Publicado em: 11 de maio de 2026
Felino silvestre foi capturado depois de ataques a galinhas e devolvido à natureza com apoio da Polícia Militar Ambiental e do Ceptas
Um gato-maracajá (Leopardus wiedii) foi resgatado em Orleans (SC) após ser capturado em uma armadilha montada por um morador da zona rural. O homem instalou o equipamento depois de perceber ataques frequentes às galinhas sem saber qual animal estava causando os prejuízos e acionou a Polícia Militar Ambiental ao identificar o felino.
O Centro de Pesquisa e Triagem de Animais Selvagens (Ceptas/Unisul) foi acionado para o manejo do animal, que contou com apoio de um médico veterinário anestesista. Após passar por avaliação e cuidados, o gato-maracajá (um jovem adulto macho) foi devolvido ao habitat natural em segurança.

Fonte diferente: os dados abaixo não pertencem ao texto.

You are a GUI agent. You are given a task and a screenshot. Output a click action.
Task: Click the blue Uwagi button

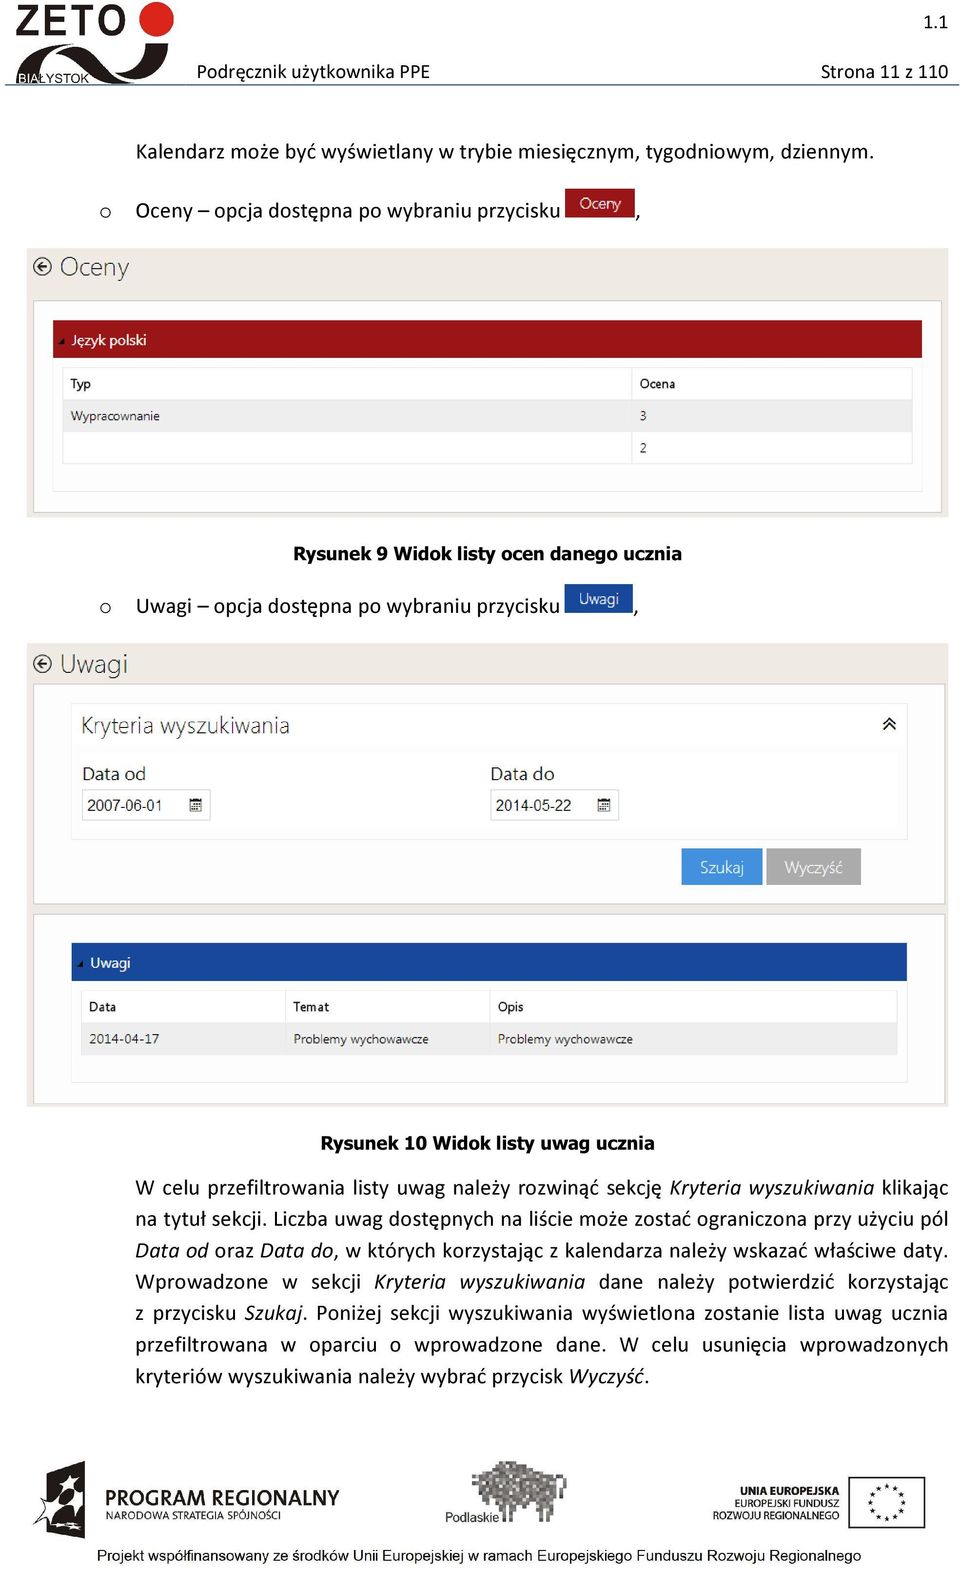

A espécie é considerada fundamental para o equilíbrio ecológico, atuando no controle populacional de pequenos vertebrados e contribuindo para a preservação dos ecossistemas. A presença do felino nas matas da região também é vista como um indicativo da riqueza ambiental local, e os órgãos envolvidos destacaram a atitude consciente do morador ao acionar as autoridades.
Saiba mais:
O gato-maracajá é classificado como vulnerável no Brasil e quase ameaçado globalmente pela IUCN, com população em declínio devido à perda de habitat e à caça por retaliação contra ataques a animais domésticos. O felino, que chega a pesar até 4,9 kg, tem hábitos noturnos e solitários e é especialista em vida arbórea, com patas traseiras capazes de girar 180 graus para descer de árvores de cabeça para baixo como um esquilo. Sua dieta inclui pequenos roedores, aves e até saguis. Apenas a Mata Atlântica e a Amazônia abrigam entre 4,7 mil e 20 mil indivíduos da espécie no país, o que torna cada caso de resgate bem-sucedido um importante passo para sua conservação.